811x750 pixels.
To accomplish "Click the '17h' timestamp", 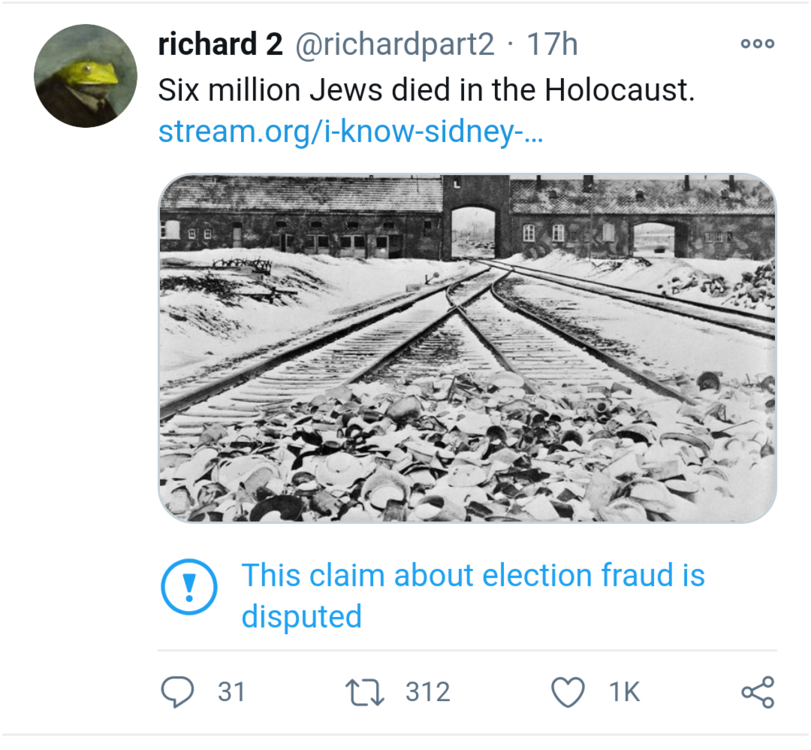I will 551,44.
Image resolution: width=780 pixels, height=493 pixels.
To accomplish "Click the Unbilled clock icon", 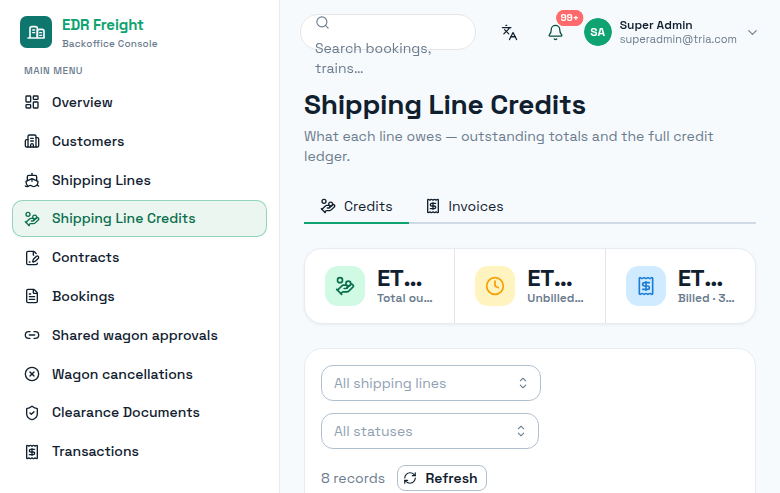I will 495,286.
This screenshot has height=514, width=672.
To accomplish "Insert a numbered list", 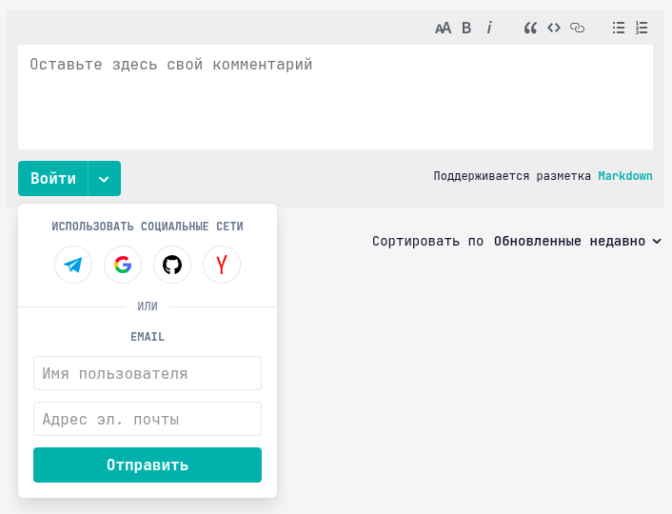I will pyautogui.click(x=641, y=28).
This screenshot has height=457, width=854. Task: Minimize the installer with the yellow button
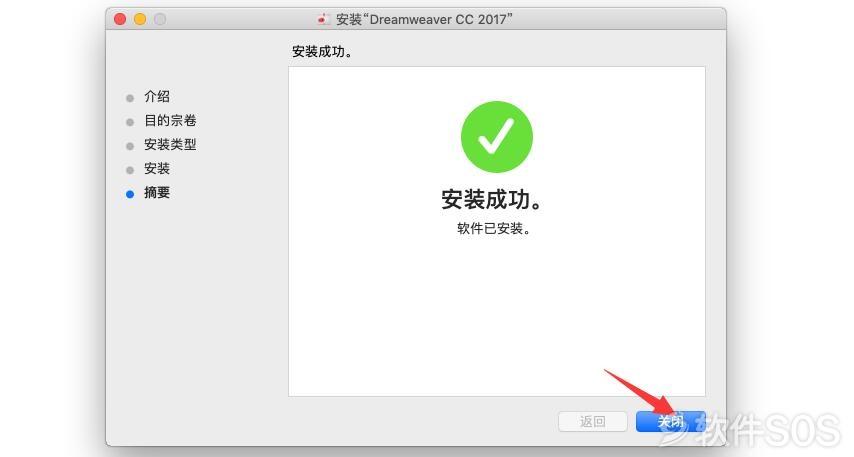140,20
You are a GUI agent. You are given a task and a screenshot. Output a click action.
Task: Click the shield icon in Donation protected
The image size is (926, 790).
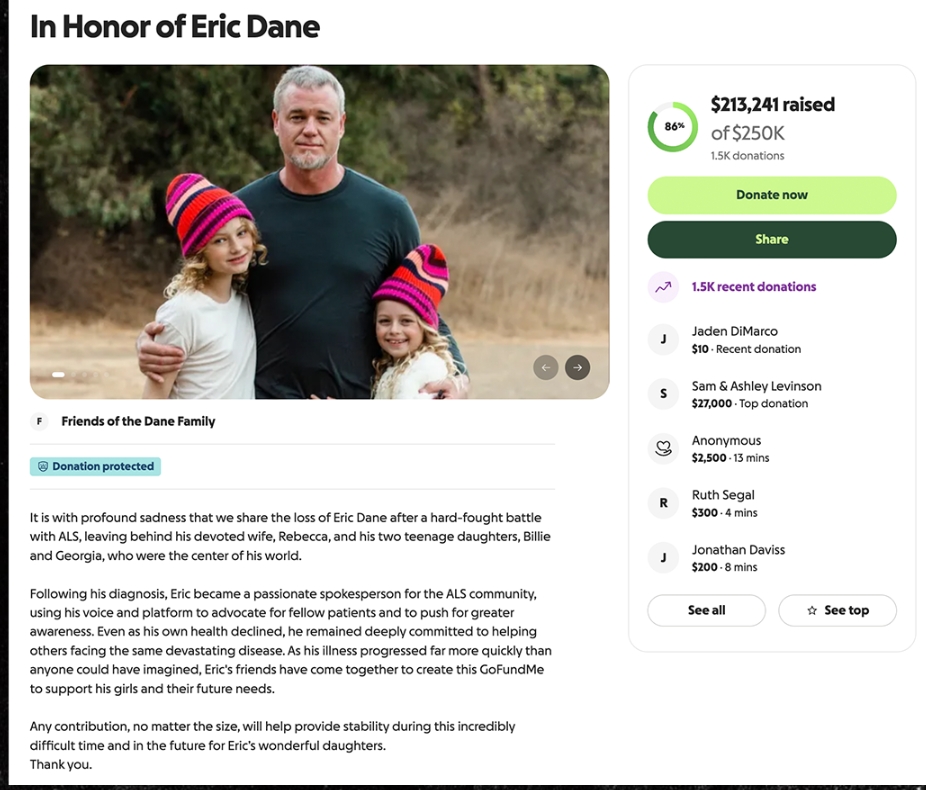pyautogui.click(x=43, y=467)
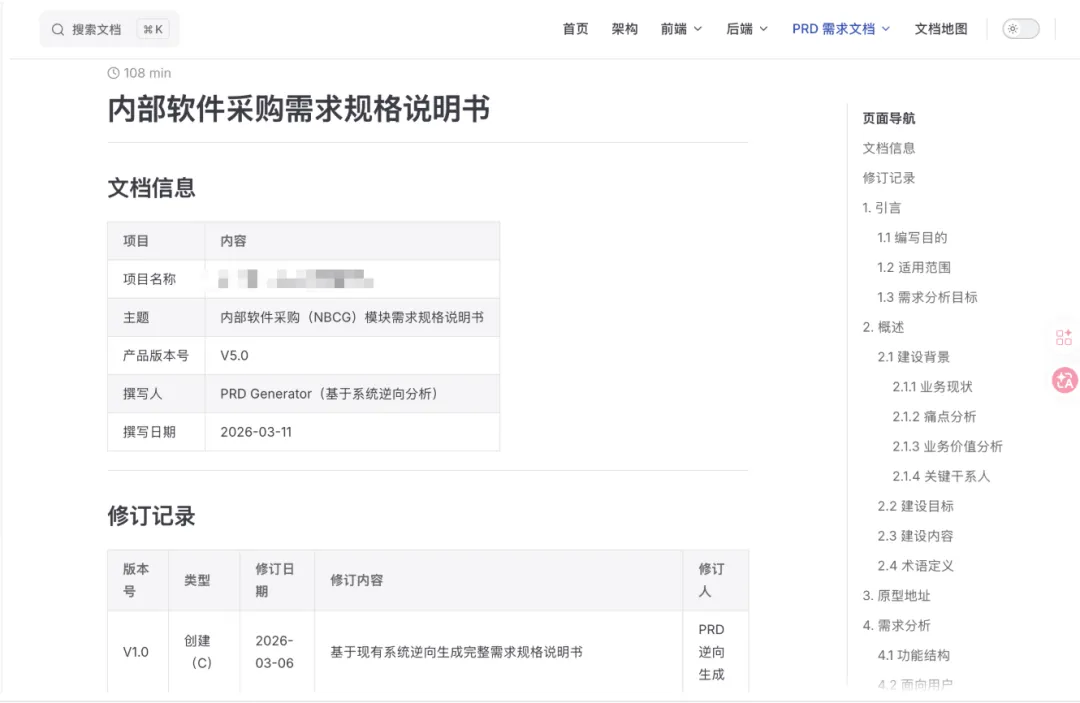Open the PRD 需求文档 dropdown
The width and height of the screenshot is (1080, 703).
coord(840,29)
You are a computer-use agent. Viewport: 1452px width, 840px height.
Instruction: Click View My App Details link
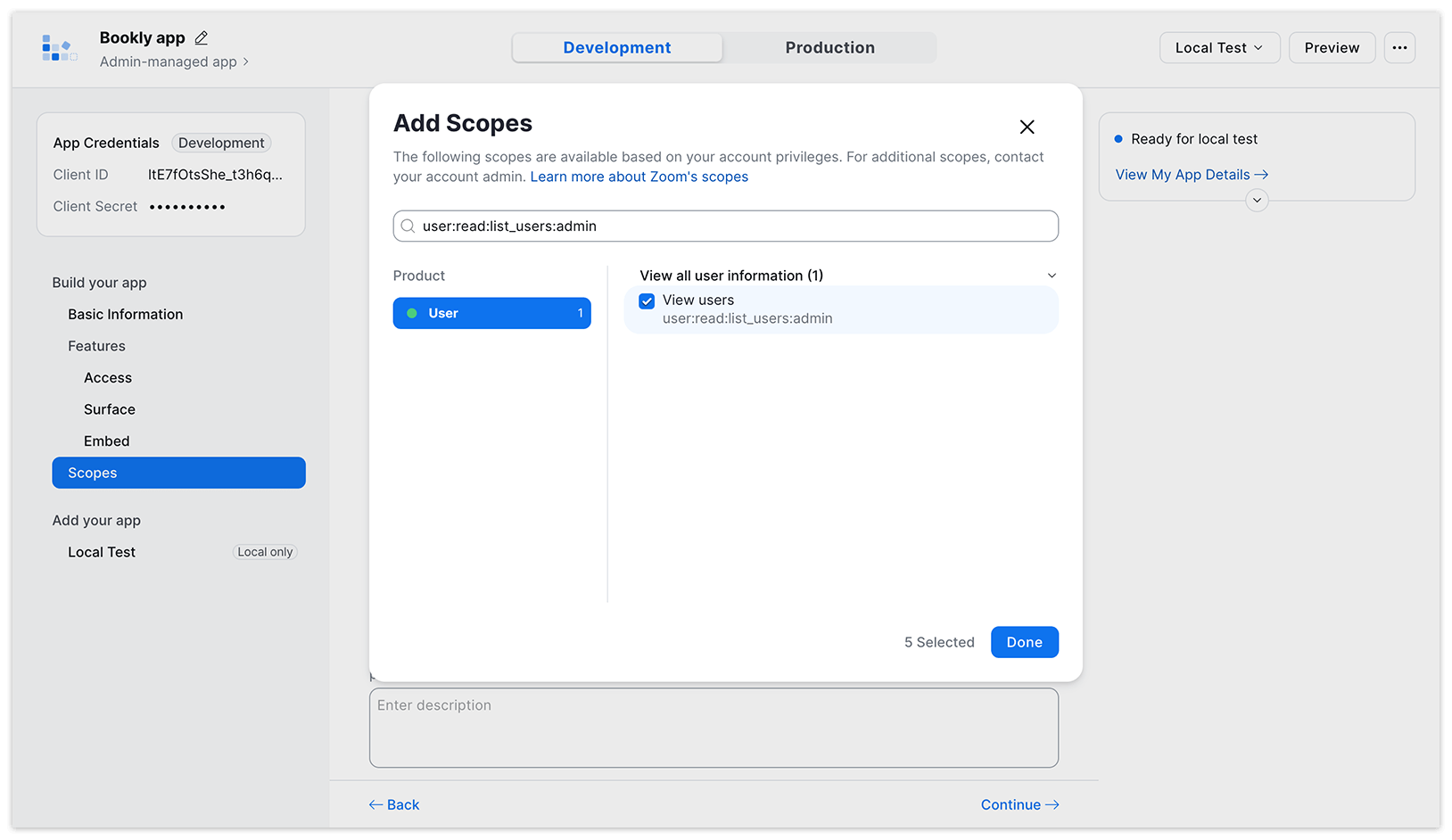point(1192,175)
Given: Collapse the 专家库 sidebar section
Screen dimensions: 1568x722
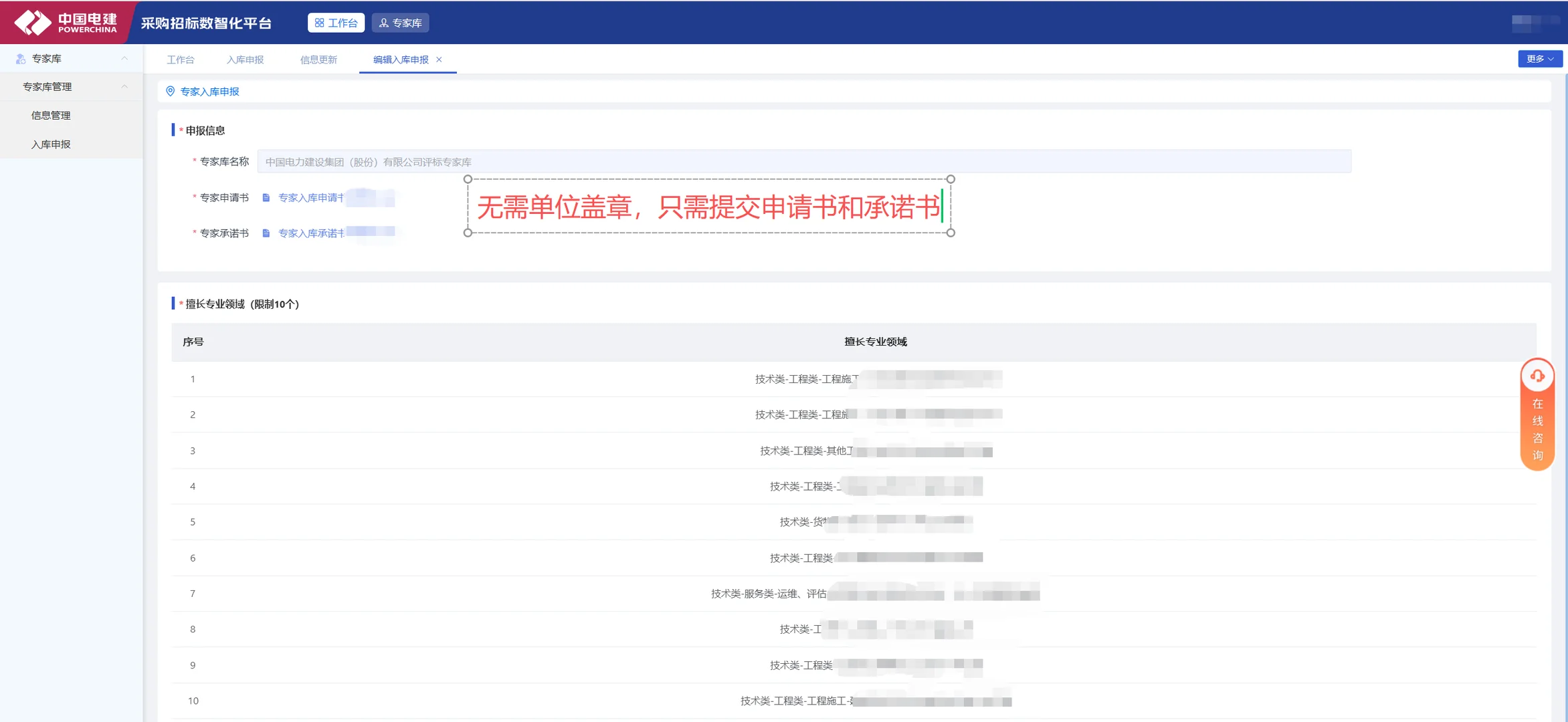Looking at the screenshot, I should 124,58.
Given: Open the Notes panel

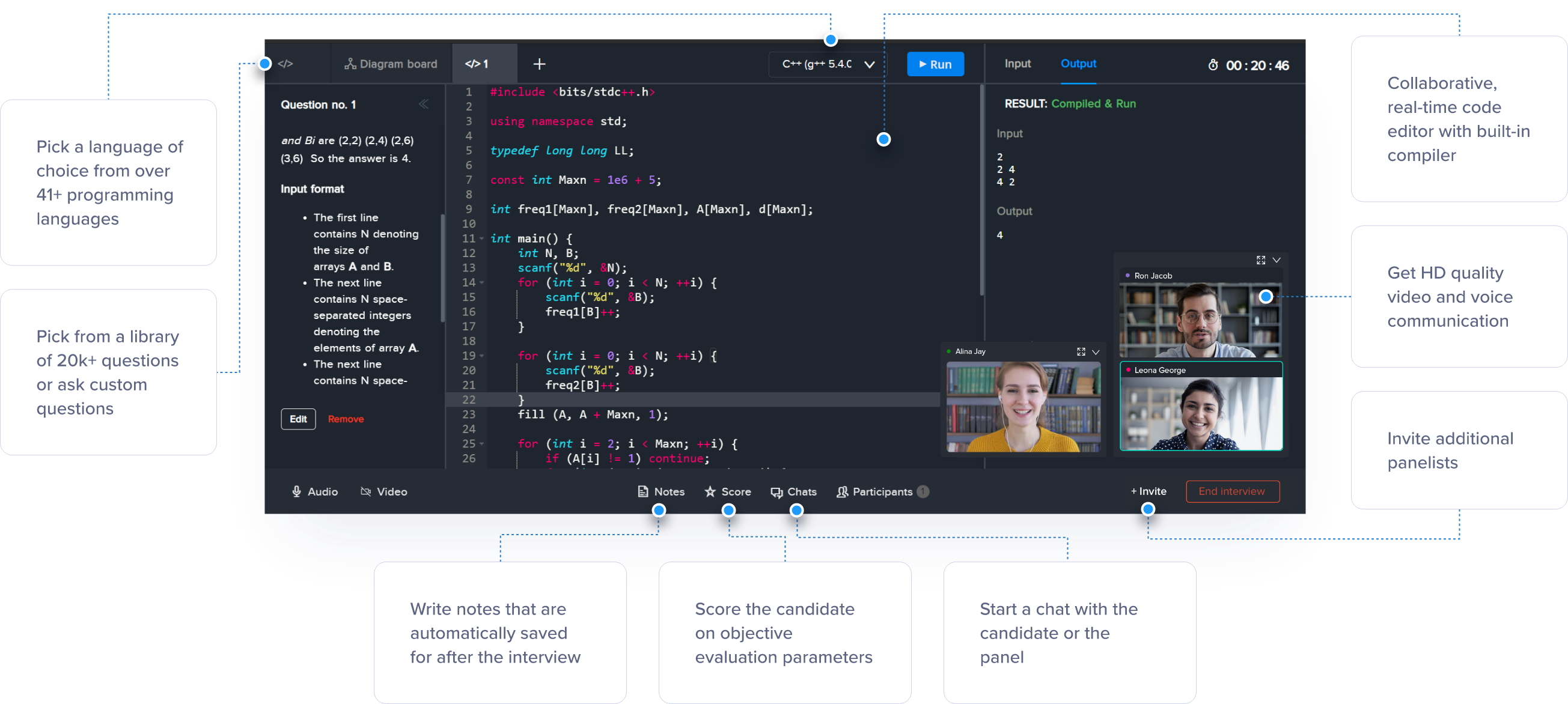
------
### What you need to do:
Please pull out the items starting at the line that contains "You are a computer-use" and ending at the last of the items, and repeat them verbatim, leaving the pictures out.

### Solved problem:
You are a computer-use agent. Viewport: 1452px width, 840px height.
Instruction: Click View My App Details link
point(1192,175)
Given: Collapse the 专家库 sidebar section
Screen dimensions: 1568x722
Looking at the screenshot, I should 124,58.
Given: Open the Notes panel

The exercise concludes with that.